At time of diagnosis, mean low-density lipoprotein cholesterol (LDL-C) concentration was 19.6 mmol/l (756 mg/dl). Multimodal LLT resulted in 73% reduction of mean LDL-C concentration including a 62% contribution of LA. Only three children (18%) achieved mean LDL-C concentrations below the recommended pediatric target of 3.5 mmol/l (135 mg/dl). In 13 patients (76%) during chronic LA, neither cardiovascular events occurred nor was CVD progression detected clinically or by routine imaging techniques. In four patients (24%), cardiovascular events documented progression of CVD despite weekly LA, including one death due to coronary and cerebrovascular CVD which was not stabilized after commencing LA. Based on the mutational status, only 6 out of the 17 children were candidates for proprotein convertase subtilisin-kexin type 9 (PCSK9) inhibition. Two already responded with further LDL-C decrease by 40%.

CONCLUSIONS

Next to drug therapy, regular LA is an essential component of LLT for approaching LDL-C targets in children with hoFH or c-hetFH, which was successful only in a minority of children. Progression of CVD morbidity and resulting mortality remain unresolved issues. Early and intensified multimodal LLT guided by risk factors beyond LDL-C concentration is needed to improve outcome.

摘要

背景

家族性高胆固醇血症(FH)可导致早发性心血管疾病(CVD)。脂蛋白吸附(LA)被推荐作为纯合子(ho)FH 的一线降脂治疗(LLT)。

方法

分析了 17 名儿科 hoFH 或复合杂合子(c-he)FH 患者在 18 岁之前在德国开始慢性 LA 时接受多模式 LLT(包括生活方式咨询、药物治疗和 LA)的疗效。

结果

在诊断时,平均低密度脂蛋白胆固醇(LDL-C)浓度为 19.6mmol/L(756mg/dl)。
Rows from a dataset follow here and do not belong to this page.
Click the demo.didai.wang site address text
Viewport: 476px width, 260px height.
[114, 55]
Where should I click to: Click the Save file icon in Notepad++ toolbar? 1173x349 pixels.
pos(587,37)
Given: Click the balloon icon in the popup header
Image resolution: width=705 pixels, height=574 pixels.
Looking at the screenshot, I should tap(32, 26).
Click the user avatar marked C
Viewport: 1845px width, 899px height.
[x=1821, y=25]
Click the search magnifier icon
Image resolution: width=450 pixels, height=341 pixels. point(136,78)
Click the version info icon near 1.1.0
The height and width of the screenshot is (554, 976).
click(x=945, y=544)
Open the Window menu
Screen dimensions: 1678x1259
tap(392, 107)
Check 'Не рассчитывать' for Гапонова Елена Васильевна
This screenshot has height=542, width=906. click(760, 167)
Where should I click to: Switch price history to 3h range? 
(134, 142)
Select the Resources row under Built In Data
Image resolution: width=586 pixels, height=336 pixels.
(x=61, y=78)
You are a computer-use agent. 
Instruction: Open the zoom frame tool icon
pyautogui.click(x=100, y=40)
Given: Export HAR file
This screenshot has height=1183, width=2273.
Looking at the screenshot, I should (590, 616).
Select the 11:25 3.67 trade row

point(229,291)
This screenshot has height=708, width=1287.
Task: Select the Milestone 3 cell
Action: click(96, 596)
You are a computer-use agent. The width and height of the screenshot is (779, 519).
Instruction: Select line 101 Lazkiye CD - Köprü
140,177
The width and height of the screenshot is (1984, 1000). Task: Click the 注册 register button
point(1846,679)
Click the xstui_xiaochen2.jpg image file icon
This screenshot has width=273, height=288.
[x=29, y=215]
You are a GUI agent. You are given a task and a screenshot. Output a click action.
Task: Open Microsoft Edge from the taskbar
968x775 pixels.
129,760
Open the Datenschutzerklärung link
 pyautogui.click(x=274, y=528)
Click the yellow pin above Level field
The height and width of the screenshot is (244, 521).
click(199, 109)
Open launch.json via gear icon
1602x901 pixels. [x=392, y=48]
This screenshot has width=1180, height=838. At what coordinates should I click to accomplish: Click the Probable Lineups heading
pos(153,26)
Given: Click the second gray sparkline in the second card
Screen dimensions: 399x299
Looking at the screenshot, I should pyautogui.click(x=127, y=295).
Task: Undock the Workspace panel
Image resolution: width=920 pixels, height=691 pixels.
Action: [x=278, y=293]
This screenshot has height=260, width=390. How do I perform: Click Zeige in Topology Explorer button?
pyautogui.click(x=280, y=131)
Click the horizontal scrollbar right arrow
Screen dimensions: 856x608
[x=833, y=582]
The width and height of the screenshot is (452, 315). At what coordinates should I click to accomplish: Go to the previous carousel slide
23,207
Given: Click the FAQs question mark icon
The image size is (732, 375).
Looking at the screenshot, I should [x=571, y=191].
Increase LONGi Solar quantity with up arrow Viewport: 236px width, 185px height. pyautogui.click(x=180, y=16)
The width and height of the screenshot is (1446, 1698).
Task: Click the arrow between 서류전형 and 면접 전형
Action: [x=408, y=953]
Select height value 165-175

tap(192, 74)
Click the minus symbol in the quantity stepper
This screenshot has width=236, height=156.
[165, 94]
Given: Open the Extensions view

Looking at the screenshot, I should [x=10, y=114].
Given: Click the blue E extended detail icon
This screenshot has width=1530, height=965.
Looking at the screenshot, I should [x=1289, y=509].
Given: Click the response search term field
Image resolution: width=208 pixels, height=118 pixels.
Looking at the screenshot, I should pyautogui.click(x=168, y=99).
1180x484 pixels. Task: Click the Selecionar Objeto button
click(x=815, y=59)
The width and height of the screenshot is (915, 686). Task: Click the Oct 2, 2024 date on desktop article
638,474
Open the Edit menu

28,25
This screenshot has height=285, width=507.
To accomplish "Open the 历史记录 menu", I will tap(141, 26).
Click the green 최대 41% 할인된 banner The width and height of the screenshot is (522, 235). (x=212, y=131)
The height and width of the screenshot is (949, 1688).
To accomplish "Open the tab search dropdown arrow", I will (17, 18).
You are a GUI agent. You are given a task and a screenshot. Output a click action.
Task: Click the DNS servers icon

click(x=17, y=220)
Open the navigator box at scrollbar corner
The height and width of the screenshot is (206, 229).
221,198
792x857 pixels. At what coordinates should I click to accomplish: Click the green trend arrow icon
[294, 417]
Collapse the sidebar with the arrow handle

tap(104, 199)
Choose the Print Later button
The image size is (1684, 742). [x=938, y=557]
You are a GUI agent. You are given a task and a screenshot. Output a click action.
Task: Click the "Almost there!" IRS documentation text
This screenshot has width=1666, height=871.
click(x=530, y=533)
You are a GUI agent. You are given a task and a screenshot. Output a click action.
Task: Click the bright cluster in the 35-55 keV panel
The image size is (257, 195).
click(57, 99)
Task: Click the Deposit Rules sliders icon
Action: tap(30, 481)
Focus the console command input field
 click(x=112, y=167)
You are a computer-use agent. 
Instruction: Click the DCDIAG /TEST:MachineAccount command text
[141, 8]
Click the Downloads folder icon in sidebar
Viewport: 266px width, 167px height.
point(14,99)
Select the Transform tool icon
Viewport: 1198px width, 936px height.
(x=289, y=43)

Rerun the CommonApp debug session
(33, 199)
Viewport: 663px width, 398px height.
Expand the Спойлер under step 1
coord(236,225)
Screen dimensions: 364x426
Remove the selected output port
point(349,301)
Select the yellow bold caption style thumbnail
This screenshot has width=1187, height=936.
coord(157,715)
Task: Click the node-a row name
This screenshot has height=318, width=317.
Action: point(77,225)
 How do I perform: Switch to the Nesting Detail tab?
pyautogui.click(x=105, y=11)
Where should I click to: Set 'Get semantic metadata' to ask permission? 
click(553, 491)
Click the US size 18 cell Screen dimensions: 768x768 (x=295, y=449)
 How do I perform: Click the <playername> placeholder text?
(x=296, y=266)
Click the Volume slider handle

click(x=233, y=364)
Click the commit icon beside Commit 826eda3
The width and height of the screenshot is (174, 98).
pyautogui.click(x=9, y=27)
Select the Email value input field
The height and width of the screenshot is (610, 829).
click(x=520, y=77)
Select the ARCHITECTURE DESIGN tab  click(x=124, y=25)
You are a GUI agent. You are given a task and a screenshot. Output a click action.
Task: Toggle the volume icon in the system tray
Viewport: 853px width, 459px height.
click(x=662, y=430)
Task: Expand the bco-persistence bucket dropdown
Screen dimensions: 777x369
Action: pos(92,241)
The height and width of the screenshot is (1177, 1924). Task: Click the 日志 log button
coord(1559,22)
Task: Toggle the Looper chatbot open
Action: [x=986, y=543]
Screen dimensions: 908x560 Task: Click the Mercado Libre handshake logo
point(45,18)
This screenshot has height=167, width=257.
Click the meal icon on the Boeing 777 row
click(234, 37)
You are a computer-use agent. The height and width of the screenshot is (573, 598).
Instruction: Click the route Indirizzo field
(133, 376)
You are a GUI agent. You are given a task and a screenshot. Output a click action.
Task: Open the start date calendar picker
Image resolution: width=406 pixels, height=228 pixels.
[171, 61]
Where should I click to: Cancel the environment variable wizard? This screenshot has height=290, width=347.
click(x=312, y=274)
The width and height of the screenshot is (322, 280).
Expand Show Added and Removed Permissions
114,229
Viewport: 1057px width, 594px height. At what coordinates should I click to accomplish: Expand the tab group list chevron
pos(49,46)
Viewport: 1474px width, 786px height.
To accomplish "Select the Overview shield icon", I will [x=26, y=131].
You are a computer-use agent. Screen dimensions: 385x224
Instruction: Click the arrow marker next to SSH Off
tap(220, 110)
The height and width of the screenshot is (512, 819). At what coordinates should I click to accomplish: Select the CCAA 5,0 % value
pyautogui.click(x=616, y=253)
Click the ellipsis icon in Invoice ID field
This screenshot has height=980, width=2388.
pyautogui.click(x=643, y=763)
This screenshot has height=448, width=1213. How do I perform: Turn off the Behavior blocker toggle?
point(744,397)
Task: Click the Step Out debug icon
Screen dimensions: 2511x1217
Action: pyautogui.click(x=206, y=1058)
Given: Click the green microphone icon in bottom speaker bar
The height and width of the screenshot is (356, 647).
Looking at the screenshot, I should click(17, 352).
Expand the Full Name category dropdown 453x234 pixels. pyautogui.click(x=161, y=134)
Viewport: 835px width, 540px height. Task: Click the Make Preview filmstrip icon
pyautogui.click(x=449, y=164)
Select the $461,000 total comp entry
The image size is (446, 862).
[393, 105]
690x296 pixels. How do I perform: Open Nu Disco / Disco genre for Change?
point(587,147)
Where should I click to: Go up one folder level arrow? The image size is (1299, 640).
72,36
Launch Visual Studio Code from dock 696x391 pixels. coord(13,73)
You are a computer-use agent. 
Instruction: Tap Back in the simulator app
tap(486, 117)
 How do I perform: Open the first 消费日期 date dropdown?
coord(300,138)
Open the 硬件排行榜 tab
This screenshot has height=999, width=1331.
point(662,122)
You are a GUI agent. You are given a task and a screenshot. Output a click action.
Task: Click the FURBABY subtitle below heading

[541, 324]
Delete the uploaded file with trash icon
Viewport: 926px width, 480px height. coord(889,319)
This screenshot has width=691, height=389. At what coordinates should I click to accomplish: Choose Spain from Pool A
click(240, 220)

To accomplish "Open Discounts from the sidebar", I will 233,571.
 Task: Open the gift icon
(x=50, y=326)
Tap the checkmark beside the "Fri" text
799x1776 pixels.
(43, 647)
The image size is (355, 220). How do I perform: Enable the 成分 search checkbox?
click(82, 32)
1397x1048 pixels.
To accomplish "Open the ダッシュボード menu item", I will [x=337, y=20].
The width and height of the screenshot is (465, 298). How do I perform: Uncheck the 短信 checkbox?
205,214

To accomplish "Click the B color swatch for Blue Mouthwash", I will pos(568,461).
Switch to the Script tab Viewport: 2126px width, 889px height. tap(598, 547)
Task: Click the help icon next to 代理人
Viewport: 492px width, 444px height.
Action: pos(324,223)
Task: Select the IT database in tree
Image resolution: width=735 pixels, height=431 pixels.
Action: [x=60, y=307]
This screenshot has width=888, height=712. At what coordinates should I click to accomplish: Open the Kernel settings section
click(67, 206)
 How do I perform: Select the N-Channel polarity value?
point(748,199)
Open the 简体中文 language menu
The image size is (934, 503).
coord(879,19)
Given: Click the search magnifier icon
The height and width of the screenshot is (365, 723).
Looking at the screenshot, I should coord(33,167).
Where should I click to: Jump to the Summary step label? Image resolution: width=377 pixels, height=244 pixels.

多模式 LLT 使平均 LDL-C 浓度降低了 73%,其中 LA 贡献了 62%。只有 3 名儿童(18%)达到了推荐的儿科目标 3.5mmol/L(135mg/dl)以下的平均 LDL-C 浓度。在 13 名接受慢性 LA 的患者中(76%),既没有发生心血管事件,也没有通过常规影像学技术检测到 CVD 进展。在 4 名患者(24%)中,尽管每周进行 LA,但心血管事件记录了 CVD 的进展,包括一名因冠状动脉和脑血管 CVD 死亡的患者,在开始 LA 后并未稳定。根据突变状态,17 名儿童中只有 6 名是前蛋白转化酶枯草溶菌素 kexin 9(PCSK9)抑制的候选者。其中 2 名患者的 LDL-C 进一步降低了 40%。

结论

除了药物治疗外,定期 LA 是治疗 hoFH 或 c-heFH 儿童 LDL-C 目标的 LLT 的重要组成部分,但只有少数儿童成功。CVD 发病率的进展和由此导致的死亡率仍然是未解决的问题。需要早期和强化多模式 LLT,以风险因素为指导,超越 LDL-C 浓度,以改善结果。